We use forms for all of our orthopaedic operations including elective and trauma. Whilst many operations are standardised in their manner, this simple method allows surgeons to carry the Forms programmes on a memory stick or laptop and input into theatre computers that will print off operative notes directly.
Accurate operative notes are part of good medical practice as outlined by the General Medical Council who state that all U.K doctors should “ keep clear, accurate and contemporaneous patient records which report the relevant clinical findings, the decisions made, the information given to the patients and any drugs or other treatments prescribed”.(1)
The RCS England has also advocated the requirement for high quality operation notes (2) and thus it is now essential, especially in the present medico-litigious climate that accurate and suitable notes for each operation are compiled. (3)
There are currently different methods of producing operation notes, with the commonest being handwritten. These may be variable for a single operation and are often not completed by the primary surgeon. They also depend upon handwriting that is fully legible (4, 5).
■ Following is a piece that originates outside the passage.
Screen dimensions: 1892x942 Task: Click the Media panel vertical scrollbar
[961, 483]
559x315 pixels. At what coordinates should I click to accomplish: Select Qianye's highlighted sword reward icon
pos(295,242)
Dictated notes are similar in their variability and are also dependant upon the typist.
Proforma sheets and aide memoirs have been shown to improve the accuracy of the notes (5,6) but the most accurate method has been shown to be with Word programmes and databases such as the BOIS (Belfast Orthopaedic Operating System (7,8).
The form field is accessed in Word via:
We have used an example from an arthroscopy form Figure 1. This is a good representation as it is usually a standardised procedure but can have very variable findings that need changing on the form. The drop down and text boxes allow the details of the patient and of the operation to be accurately inserted into word form.
Windows Word with Forms Fields is a simple and effective way to produce operative notes. Word is accessible to most surgeons, and computers in the UK should be present in all operating theatres. Previous studies have shown that operation details are more accurate if compiled from computer than if by hand. There are other databases that can produce similar forms, but these involve the cost of buying the software, whilst our method is very cost effective being free with Windows Word. It is also a very simple program to use with internet instructions available on the Windows website. As with all operative notes, the form should be completed after each operation rather than at the end of the list and can then be printed to any desired quantity. It is also possible to protect the program with password aiding patient information security.
Whilst we use this for orthopaedic operations it is certainly a simple method available to all surgeons and we advocate the use for operative notes within all surgical specialities.